> Activities:
1. According to the passage on the Haiti earthquake response, why did people pile up bodies outside the clinic and on city sidewalks? Explain in one to three sentences.
2. Carry the passage on the Haiti earthquake relief effort forward with the next part, starting after its final sentence.

She said a contingent of 2,000 U.S. Marines will help the international peacekeepers who have served as police in Haiti, which doesn't have an army.
"We've got the 82nd Airborne and other military assets coming in. We had a military team reopen the airport so we can start to handle the big heavy planes," she said.
Clinton made her remarks a day after President Obama promised a "swift, coordinated and aggressive" response from the U.S.
The United Nations announced $10 million in aid; the World Bank pledged $100 million. Agencies, celebrities and charities mobilized relief efforts, including the Samaritan's Purse, Islamic Relief USA, Jewish Federations of North America, Salvation Army, Catholic Relief Services, Jolie-Pitt Foundation and musician Wyclef Jean's Yele Foundation.
Watch as U.N. program vows more food aid
Belize, Brazil, Canada, Chile, China, Cuba, France, Guyana, Israel Iceland, Japan, Morocco, the Netherlands, Russia, Spain and the United Kingdom also offered aid.
Throughout Haiti, the scope of the decimation was apparent.
The bodies and the bleeding covered every inch of a small clinic in Port-au-Prince, the doctors inside overwhelmed with the wounded as they limply lay on floors or leaned on walls in despair.
"We need medicine. We need medical help in general," Preval said. "Some of the hospitals, they collapsed. The hospitals, they are full and they put people in the outside. ... So we need some hospitals, some medicine and some doctors."
Outside the clinic -- and on city sidewalks -- people piled up bodies because there was nowhere to take or bury them.

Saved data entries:
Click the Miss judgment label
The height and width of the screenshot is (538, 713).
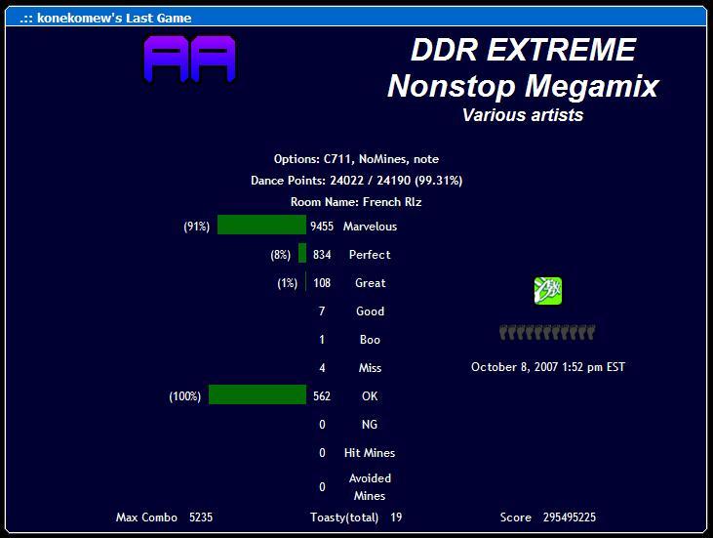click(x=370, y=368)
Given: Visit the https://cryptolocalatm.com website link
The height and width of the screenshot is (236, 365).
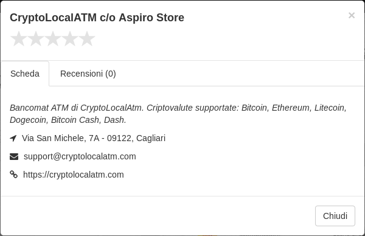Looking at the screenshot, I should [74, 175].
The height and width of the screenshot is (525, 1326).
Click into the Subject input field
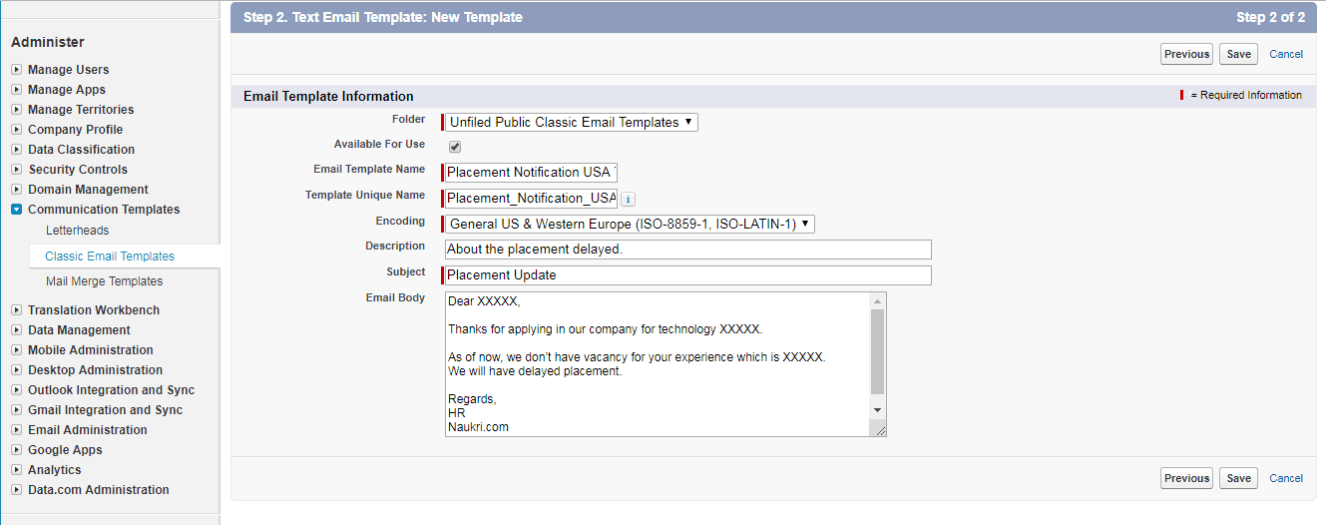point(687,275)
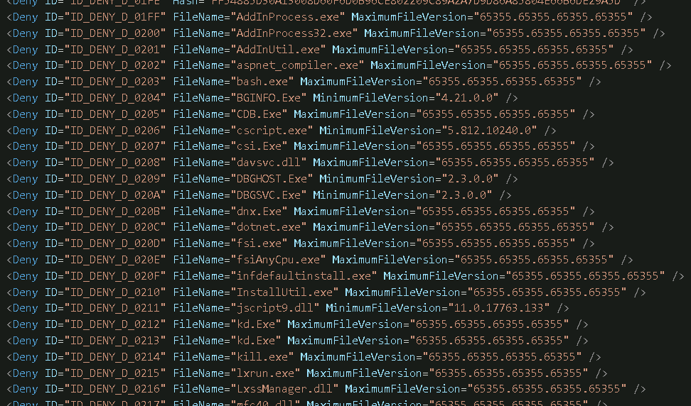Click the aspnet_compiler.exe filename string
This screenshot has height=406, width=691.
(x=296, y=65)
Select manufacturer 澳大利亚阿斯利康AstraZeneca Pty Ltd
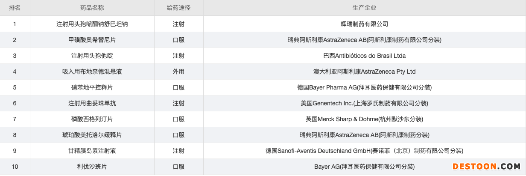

> Answers below:
1. People piled up bodies outside the clinic and on city sidewalks because there was nowhere to take or bury them.

2.
On one street lay the body of a girl, maybe 5 or 6, covered by part of a cardboard box. On another, a man carted an elderly lady in a wheelbarrow toward a hospital.
In the absence of heavy machinery to clear the debris, residents used their hands and brawn to lift large slabs of concrete. Some trapped victims punched out bricks themselves and tried to squeeze through cracks in the fallen structures.
Watch a heartbreaking tour of the devastation
Rescuers followed the flies. Wherever the insects buzzed meant a survivor or body lay buried underneath.
Near the presidential palace, residents dug for hours to rescue a 13-year-old girl named Bea, who had been trapped in the rubble since Tuesday. A wild cheer went up as she was pulled out alive.
But nearby lay the bodies of four of her family members.
With phone service spotty, residents ran up to reporters and shoved pieces of paper in their hands. They asked reporters to read the notes on air so family members in the United States would know they were alive.